Fit is an issue with this kit and be prepared to use lots of putty filling gaps. I really wish kit makers would think a little harder about kit breakdown. The "wings" consist of 6 parts with part of the assembly as an inset. If they had thought about this, it should have been two halves joined at the edge, which would have made cleanup of the sub-assembly far easier and making the use of putty minimal. Oh well.
Detail of all engine nozzles is very crisp and their fit is good. The main office (cockpit) is mediocre and could be great with additional detail, but as I said before, 1:72 is just too small. The detail here is soft.
There are two major problems with this kit: The decals and the clear canopy. First of all, the canopy is thick: very thick. I highly recommend making a vacuformed replacement or, as I did, cut out the windows and thin the part considerably and replace the windows with thin clear sheet plastic. I reduced the thickness of the supports by two thirds! If the kit canopy is used, expect to never see the interior again!
The decals are thick and look like they were printed by the local newspaper. The only really useful decals are the Omega Squadron set, which are plain white for a black background. The other options are for the Sea Witch, Presidential Escort and Commander Susan Ivanovaís personal Starfury, or a Standard fighter with no special markings. I chose to go for Ivanovaís personal craft because I really like her character. Now there is a woman with some real attitude!
Assembly is pretty straightforward but, as I said, will require a lot of putty work. I painted mine Light Sea Gray and will heavily weathered it with pastels. These space craft are stored in a vacuum and it is not really possible to seriously clean them. Besides, water is a premium in space and why waste it polishing up a vehicle that is just going to get dirty again. So long as the grime does not interfere with the function, it would become part of the paint job. Also, when watching this amazing show, you can see that the individual craft are pretty grimy.
(Steve: how do spacecraft get dirty? -- Ed.)

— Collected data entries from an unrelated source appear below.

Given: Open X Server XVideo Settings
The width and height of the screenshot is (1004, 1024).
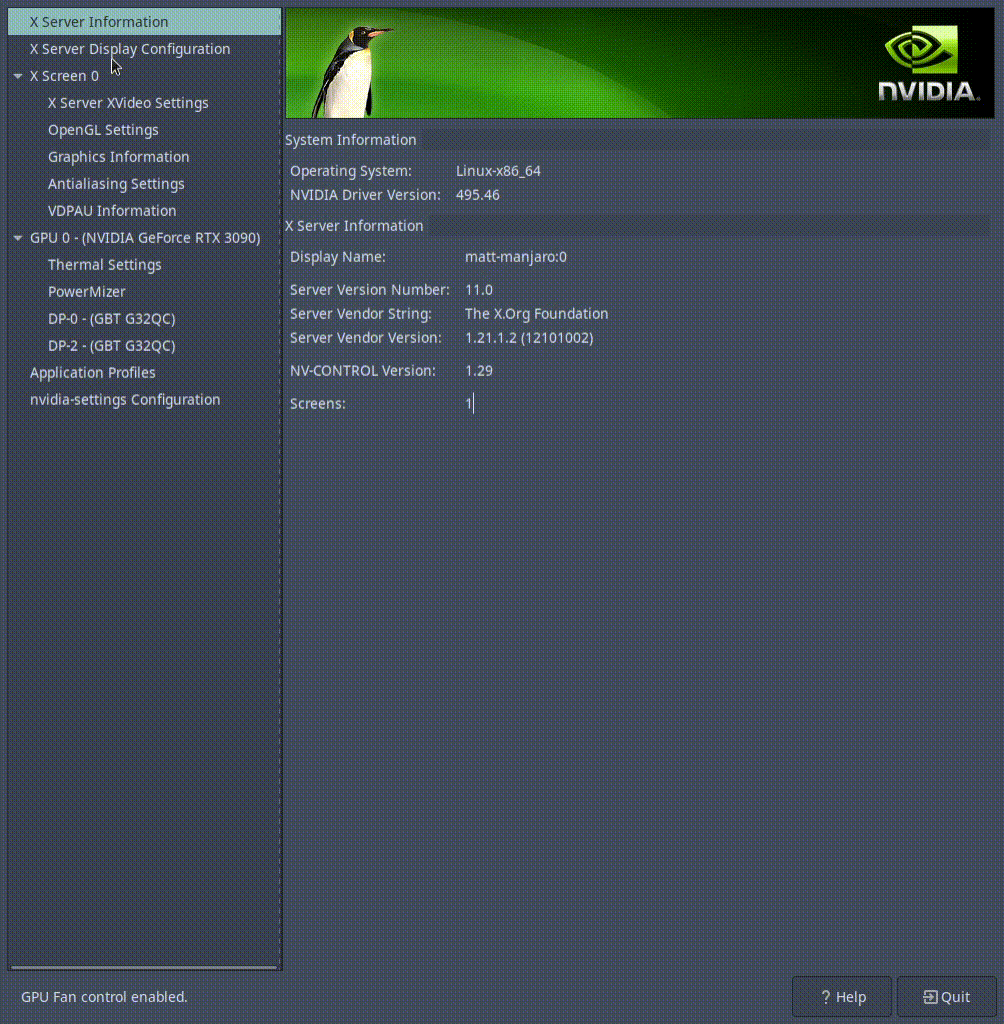Looking at the screenshot, I should tap(128, 103).
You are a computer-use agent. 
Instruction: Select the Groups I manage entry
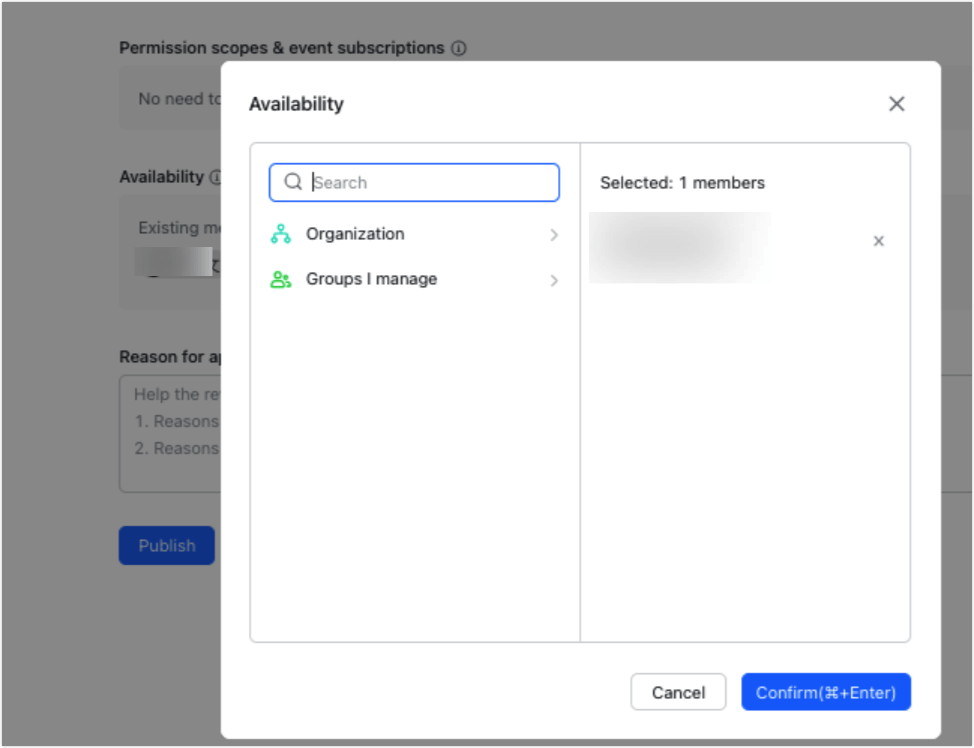point(370,280)
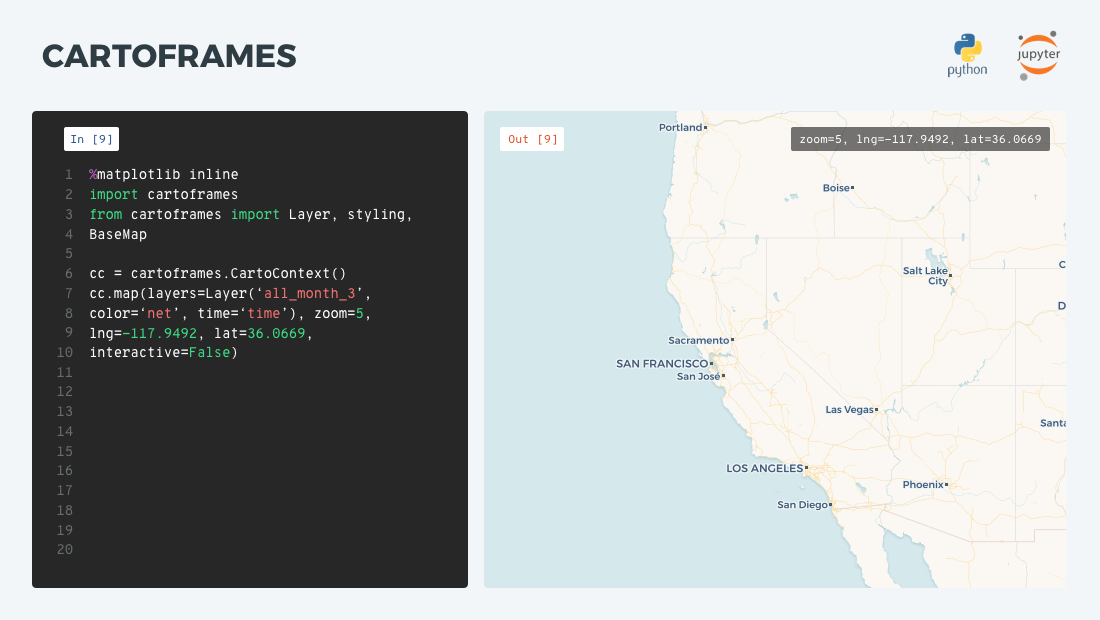The image size is (1100, 620).
Task: Click the zoom and coordinates info box
Action: click(920, 139)
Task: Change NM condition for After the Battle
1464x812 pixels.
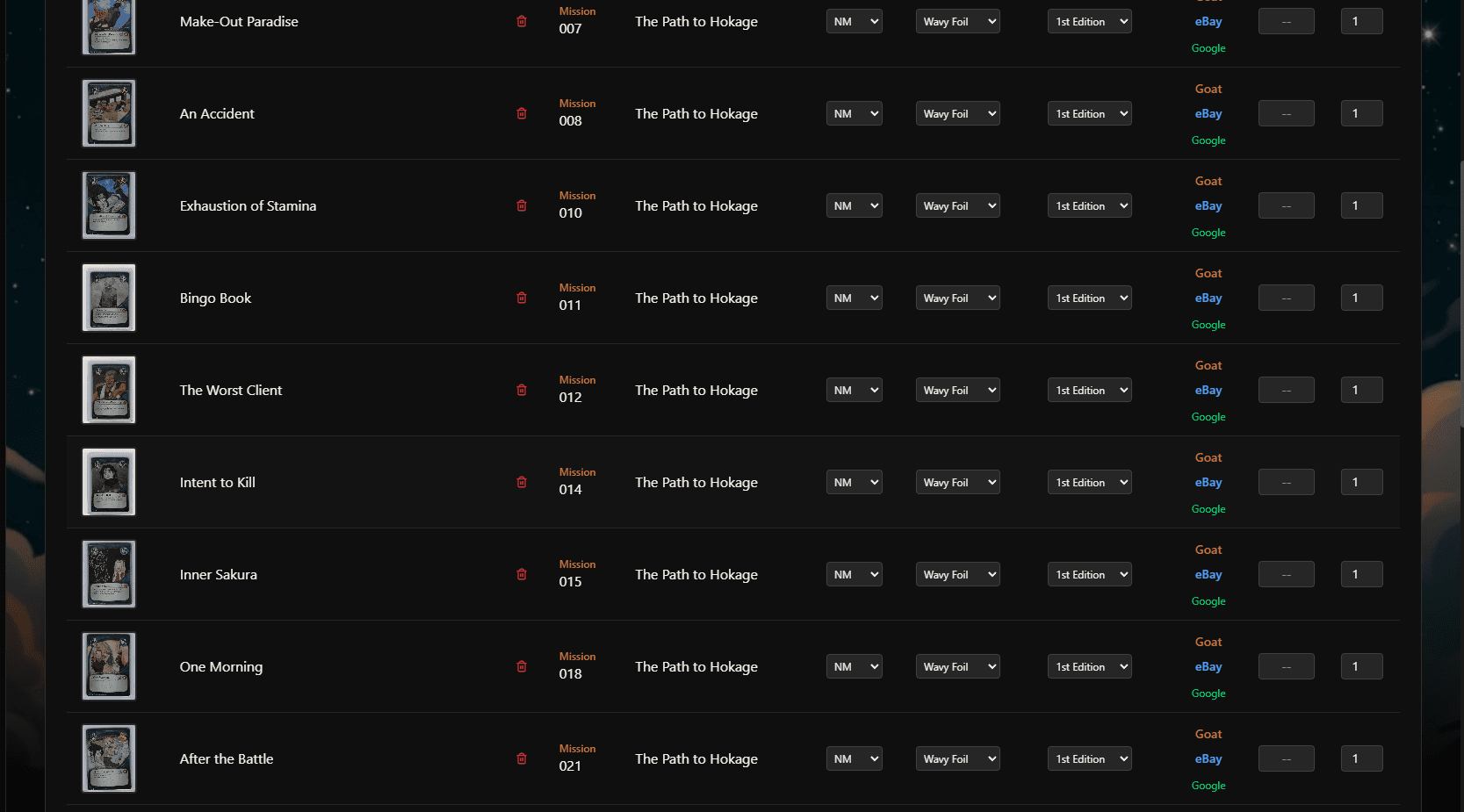Action: click(854, 758)
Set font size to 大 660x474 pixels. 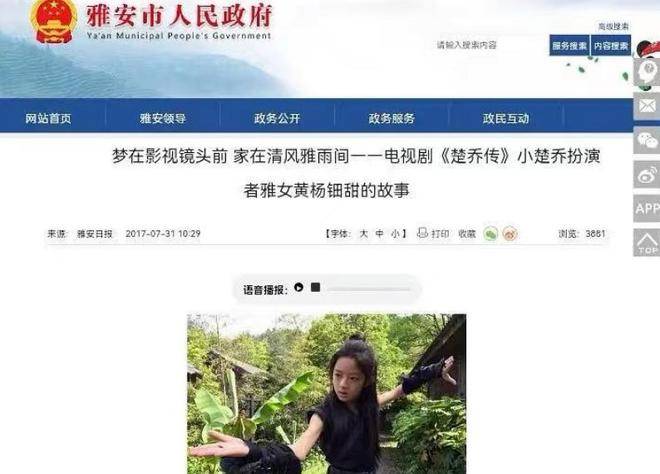[x=364, y=234]
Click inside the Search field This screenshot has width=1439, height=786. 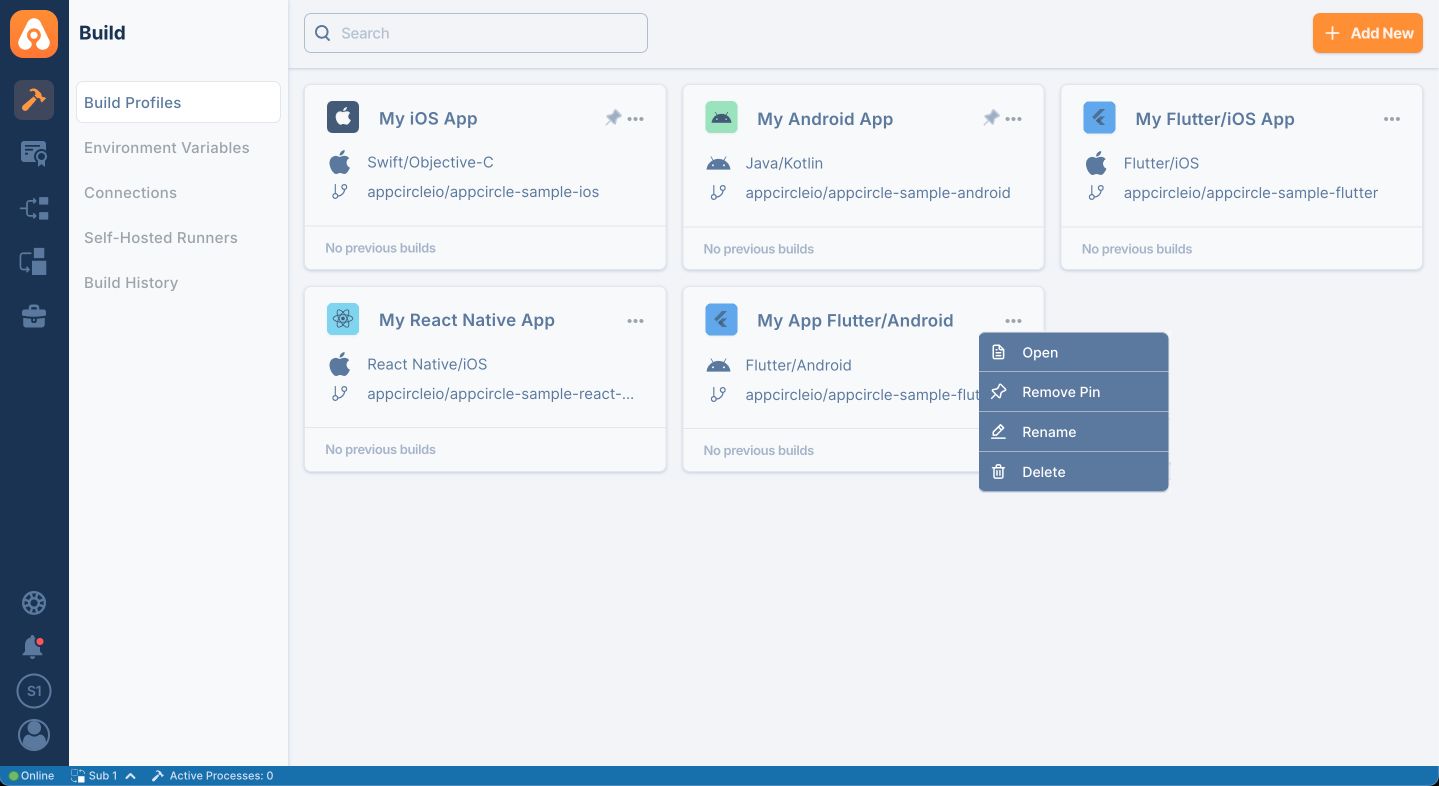point(475,33)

All of this said, it is a pretty accurate replica of the Babylon 5 workhorse, but a lot of work needs to go into this kit to get a good model. I built mine as a break from sculpting dinosaurs and to keep my hand in in building plastic kits. As Sci Fi kits go, this is one of the best out there in plastic, which is a pretty sad commentary on the industry. In my humble opinion, the best is the Nostromo by Halcyon, but that is another review -- maybe.
Overall Rating: Good, but for advanced skills.